Aim of the exercise:
All records should be written out again exactly.
--------------------
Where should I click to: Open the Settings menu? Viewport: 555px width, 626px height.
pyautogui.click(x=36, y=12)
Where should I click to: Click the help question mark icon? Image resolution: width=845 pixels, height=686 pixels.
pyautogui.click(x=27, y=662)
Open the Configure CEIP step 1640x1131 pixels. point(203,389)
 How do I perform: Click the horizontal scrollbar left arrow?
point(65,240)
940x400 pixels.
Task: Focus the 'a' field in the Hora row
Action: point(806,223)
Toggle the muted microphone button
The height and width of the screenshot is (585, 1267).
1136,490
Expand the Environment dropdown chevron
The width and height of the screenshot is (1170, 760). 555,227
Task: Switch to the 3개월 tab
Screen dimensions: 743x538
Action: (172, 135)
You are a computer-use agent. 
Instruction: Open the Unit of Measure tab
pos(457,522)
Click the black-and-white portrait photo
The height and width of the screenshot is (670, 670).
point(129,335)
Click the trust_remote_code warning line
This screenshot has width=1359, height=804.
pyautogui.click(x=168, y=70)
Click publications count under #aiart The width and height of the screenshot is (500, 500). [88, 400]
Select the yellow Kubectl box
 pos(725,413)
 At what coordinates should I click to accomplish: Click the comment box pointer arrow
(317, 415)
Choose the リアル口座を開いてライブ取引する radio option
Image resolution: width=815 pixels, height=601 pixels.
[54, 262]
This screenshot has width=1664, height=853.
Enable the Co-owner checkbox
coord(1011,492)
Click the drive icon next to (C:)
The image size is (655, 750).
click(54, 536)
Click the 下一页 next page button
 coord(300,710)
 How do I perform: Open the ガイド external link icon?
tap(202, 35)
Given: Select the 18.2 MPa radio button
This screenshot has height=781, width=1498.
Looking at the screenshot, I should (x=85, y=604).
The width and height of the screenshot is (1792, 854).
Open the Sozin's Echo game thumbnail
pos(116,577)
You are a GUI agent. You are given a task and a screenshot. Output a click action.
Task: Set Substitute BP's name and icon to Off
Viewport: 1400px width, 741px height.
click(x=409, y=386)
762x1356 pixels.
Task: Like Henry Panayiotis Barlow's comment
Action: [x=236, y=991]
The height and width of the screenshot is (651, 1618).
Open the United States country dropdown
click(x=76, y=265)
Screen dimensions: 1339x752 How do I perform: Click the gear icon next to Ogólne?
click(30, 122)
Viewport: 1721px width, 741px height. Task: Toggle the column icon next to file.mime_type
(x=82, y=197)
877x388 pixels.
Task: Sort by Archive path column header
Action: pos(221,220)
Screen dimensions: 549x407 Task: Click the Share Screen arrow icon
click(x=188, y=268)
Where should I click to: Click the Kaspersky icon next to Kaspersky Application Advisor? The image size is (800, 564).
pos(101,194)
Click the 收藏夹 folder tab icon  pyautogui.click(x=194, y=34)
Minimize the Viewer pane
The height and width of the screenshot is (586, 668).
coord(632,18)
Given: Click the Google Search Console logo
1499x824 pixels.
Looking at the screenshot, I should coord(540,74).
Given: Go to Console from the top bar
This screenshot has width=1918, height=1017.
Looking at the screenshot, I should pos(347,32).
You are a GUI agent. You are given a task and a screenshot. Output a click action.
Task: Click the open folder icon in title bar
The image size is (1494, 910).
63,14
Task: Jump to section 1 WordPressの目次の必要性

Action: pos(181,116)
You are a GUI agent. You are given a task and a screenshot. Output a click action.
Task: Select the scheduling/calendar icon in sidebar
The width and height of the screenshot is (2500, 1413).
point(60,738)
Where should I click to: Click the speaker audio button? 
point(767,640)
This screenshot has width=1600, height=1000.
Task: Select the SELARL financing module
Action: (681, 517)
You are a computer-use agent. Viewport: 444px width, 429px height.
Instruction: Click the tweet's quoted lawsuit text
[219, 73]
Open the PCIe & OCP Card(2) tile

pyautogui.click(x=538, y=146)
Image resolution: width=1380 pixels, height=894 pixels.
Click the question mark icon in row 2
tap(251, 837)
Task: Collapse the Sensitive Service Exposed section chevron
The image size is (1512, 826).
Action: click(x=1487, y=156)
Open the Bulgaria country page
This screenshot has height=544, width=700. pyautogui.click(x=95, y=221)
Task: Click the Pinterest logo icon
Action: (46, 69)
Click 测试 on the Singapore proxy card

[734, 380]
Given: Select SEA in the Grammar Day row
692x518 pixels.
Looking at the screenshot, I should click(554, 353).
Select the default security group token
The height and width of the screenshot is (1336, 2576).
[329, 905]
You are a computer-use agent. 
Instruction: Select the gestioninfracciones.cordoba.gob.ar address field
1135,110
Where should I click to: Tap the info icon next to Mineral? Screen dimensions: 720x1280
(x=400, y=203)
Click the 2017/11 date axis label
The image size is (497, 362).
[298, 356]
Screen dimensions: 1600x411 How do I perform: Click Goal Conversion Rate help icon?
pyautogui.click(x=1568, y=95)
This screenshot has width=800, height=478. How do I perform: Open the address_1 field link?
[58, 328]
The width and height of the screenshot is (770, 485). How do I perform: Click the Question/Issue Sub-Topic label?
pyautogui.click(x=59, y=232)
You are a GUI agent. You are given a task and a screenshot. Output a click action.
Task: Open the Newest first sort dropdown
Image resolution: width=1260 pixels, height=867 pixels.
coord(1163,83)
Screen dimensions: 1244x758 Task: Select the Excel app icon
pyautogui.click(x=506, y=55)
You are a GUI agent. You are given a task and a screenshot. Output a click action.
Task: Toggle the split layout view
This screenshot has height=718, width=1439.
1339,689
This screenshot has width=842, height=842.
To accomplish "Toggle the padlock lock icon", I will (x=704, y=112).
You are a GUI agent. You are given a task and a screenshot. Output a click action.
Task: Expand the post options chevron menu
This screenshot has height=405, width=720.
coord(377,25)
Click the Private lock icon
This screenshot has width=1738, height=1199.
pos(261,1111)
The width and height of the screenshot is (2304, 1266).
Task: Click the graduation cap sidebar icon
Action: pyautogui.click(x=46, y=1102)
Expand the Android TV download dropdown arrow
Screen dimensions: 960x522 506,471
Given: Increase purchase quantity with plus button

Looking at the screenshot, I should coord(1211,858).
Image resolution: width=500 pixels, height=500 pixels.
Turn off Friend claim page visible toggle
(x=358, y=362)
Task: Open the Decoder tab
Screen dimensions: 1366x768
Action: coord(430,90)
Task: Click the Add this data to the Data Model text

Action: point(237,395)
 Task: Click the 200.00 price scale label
--------------------
Answer to this problem:
Where should I click to: Open the Settings menu? Viewport: 555px width, 626px height.
pyautogui.click(x=36, y=12)
Where should I click to: Click the help question mark icon? Image resolution: width=845 pixels, height=686 pixels.
pyautogui.click(x=27, y=662)
Open the Configure CEIP step 1640x1131 pixels. point(203,389)
 How do I perform: Click the horizontal scrollbar left arrow?
point(65,240)
940x400 pixels.
Task: Focus the 'a' field in the Hora row
Action: point(806,223)
Toggle the muted microphone button
The height and width of the screenshot is (585, 1267).
1136,490
Expand the Environment dropdown chevron
The width and height of the screenshot is (1170, 760). 555,227
Task: Switch to the 3개월 tab
Screen dimensions: 743x538
Action: (172, 135)
You are a computer-use agent. 
Instruction: Open the Unit of Measure tab
pos(457,522)
Click the black-and-white portrait photo
The height and width of the screenshot is (670, 670).
point(129,335)
Click the trust_remote_code warning line
This screenshot has width=1359, height=804.
pyautogui.click(x=168, y=70)
Click publications count under #aiart The width and height of the screenshot is (500, 500). [88, 400]
Select the yellow Kubectl box
 pos(725,413)
 At what coordinates should I click to accomplish: Click the comment box pointer arrow
(317, 415)
Choose the リアル口座を開いてライブ取引する radio option
Image resolution: width=815 pixels, height=601 pixels.
[54, 262]
This screenshot has width=1664, height=853.
Enable the Co-owner checkbox
coord(1011,492)
Click the drive icon next to (C:)
The image size is (655, 750).
click(54, 536)
Click the 下一页 next page button
 coord(300,710)
 How do I perform: Open the ガイド external link icon?
tap(202, 35)
Given: Select the 18.2 MPa radio button
This screenshot has height=781, width=1498.
Looking at the screenshot, I should (x=85, y=604).
The width and height of the screenshot is (1792, 854).
Open the Sozin's Echo game thumbnail
pos(116,577)
You are a GUI agent. You are given a task and a screenshot. Output a click action.
Task: Set Substitute BP's name and icon to Off
Viewport: 1400px width, 741px height.
click(x=409, y=386)
762x1356 pixels.
Task: Like Henry Panayiotis Barlow's comment
Action: [x=236, y=991]
The height and width of the screenshot is (651, 1618).
Open the United States country dropdown
click(x=76, y=265)
Screen dimensions: 1339x752 How do I perform: Click the gear icon next to Ogólne?
click(30, 122)
Viewport: 1721px width, 741px height. Task: Toggle the column icon next to file.mime_type
(x=82, y=197)
877x388 pixels.
Task: Sort by Archive path column header
Action: pos(221,220)
Screen dimensions: 549x407 Task: Click the Share Screen arrow icon
click(x=188, y=268)
Where should I click to: Click the Kaspersky icon next to Kaspersky Application Advisor? The image size is (800, 564).
pos(101,194)
Click the 收藏夹 folder tab icon  pyautogui.click(x=194, y=34)
Minimize the Viewer pane
The height and width of the screenshot is (586, 668).
coord(632,18)
Given: Click the Google Search Console logo
1499x824 pixels.
Looking at the screenshot, I should coord(540,74).
Given: Go to Console from the top bar
This screenshot has width=1918, height=1017.
Looking at the screenshot, I should pos(347,32).
You are a GUI agent. You are given a task and a screenshot. Output a click action.
Task: Click the open folder icon in title bar
The image size is (1494, 910).
63,14
Task: Jump to section 1 WordPressの目次の必要性

Action: pos(181,116)
You are a GUI agent. You are given a task and a screenshot. Output a click action.
Task: Select the scheduling/calendar icon in sidebar
The width and height of the screenshot is (2500, 1413).
point(60,738)
Where should I click to: Click the speaker audio button? 
point(767,640)
This screenshot has width=1600, height=1000.
Task: Select the SELARL financing module
Action: (681, 517)
You are a computer-use agent. Viewport: 444px width, 429px height.
Instruction: Click the tweet's quoted lawsuit text
[219, 73]
Open the PCIe & OCP Card(2) tile

pyautogui.click(x=538, y=146)
Image resolution: width=1380 pixels, height=894 pixels.
Click the question mark icon in row 2
tap(251, 837)
Task: Collapse the Sensitive Service Exposed section chevron
The image size is (1512, 826).
Action: click(x=1487, y=156)
Open the Bulgaria country page
This screenshot has height=544, width=700. pyautogui.click(x=95, y=221)
Task: Click the Pinterest logo icon
Action: (46, 69)
Click 测试 on the Singapore proxy card

[734, 380]
Given: Select SEA in the Grammar Day row
692x518 pixels.
Looking at the screenshot, I should click(554, 353).
Select the default security group token
The height and width of the screenshot is (1336, 2576).
[329, 905]
You are a computer-use agent. 
Instruction: Select the gestioninfracciones.cordoba.gob.ar address field
1135,110
Where should I click to: Tap the info icon next to Mineral? Screen dimensions: 720x1280
(x=400, y=203)
Click the 2017/11 date axis label
The image size is (497, 362).
[298, 356]
Screen dimensions: 1600x411 How do I perform: Click Goal Conversion Rate help icon?
pyautogui.click(x=1568, y=95)
This screenshot has width=800, height=478. How do I perform: Open the address_1 field link?
[58, 328]
The width and height of the screenshot is (770, 485). How do I perform: Click the Question/Issue Sub-Topic label?
pyautogui.click(x=59, y=232)
You are a GUI agent. You are given a task and a screenshot. Output a click action.
Task: Open the Newest first sort dropdown
Image resolution: width=1260 pixels, height=867 pixels.
coord(1163,83)
Screen dimensions: 1244x758 Task: Select the Excel app icon
pyautogui.click(x=506, y=55)
You are a GUI agent. You are given a task and a screenshot. Output a click action.
Task: Toggle the split layout view
This screenshot has height=718, width=1439.
1339,689
This screenshot has width=842, height=842.
To accomplish "Toggle the padlock lock icon", I will (x=704, y=112).
You are a GUI agent. You are given a task and a screenshot. Output a click action.
Task: Expand the post options chevron menu
This screenshot has height=405, width=720.
coord(377,25)
Click the Private lock icon
This screenshot has width=1738, height=1199.
pos(261,1111)
The width and height of the screenshot is (2304, 1266).
Task: Click the graduation cap sidebar icon
Action: pyautogui.click(x=46, y=1102)
Expand the Android TV download dropdown arrow
Screen dimensions: 960x522 506,471
Given: Increase purchase quantity with plus button

Looking at the screenshot, I should coord(1211,858).
Image resolution: width=500 pixels, height=500 pixels.
Turn off Friend claim page visible toggle
(x=358, y=362)
Task: Open the Decoder tab
Screen dimensions: 1366x768
Action: coord(430,90)
Task: Click the Add this data to the Data Model text

Action: point(237,395)
 Task: Click the 200.00 price scale label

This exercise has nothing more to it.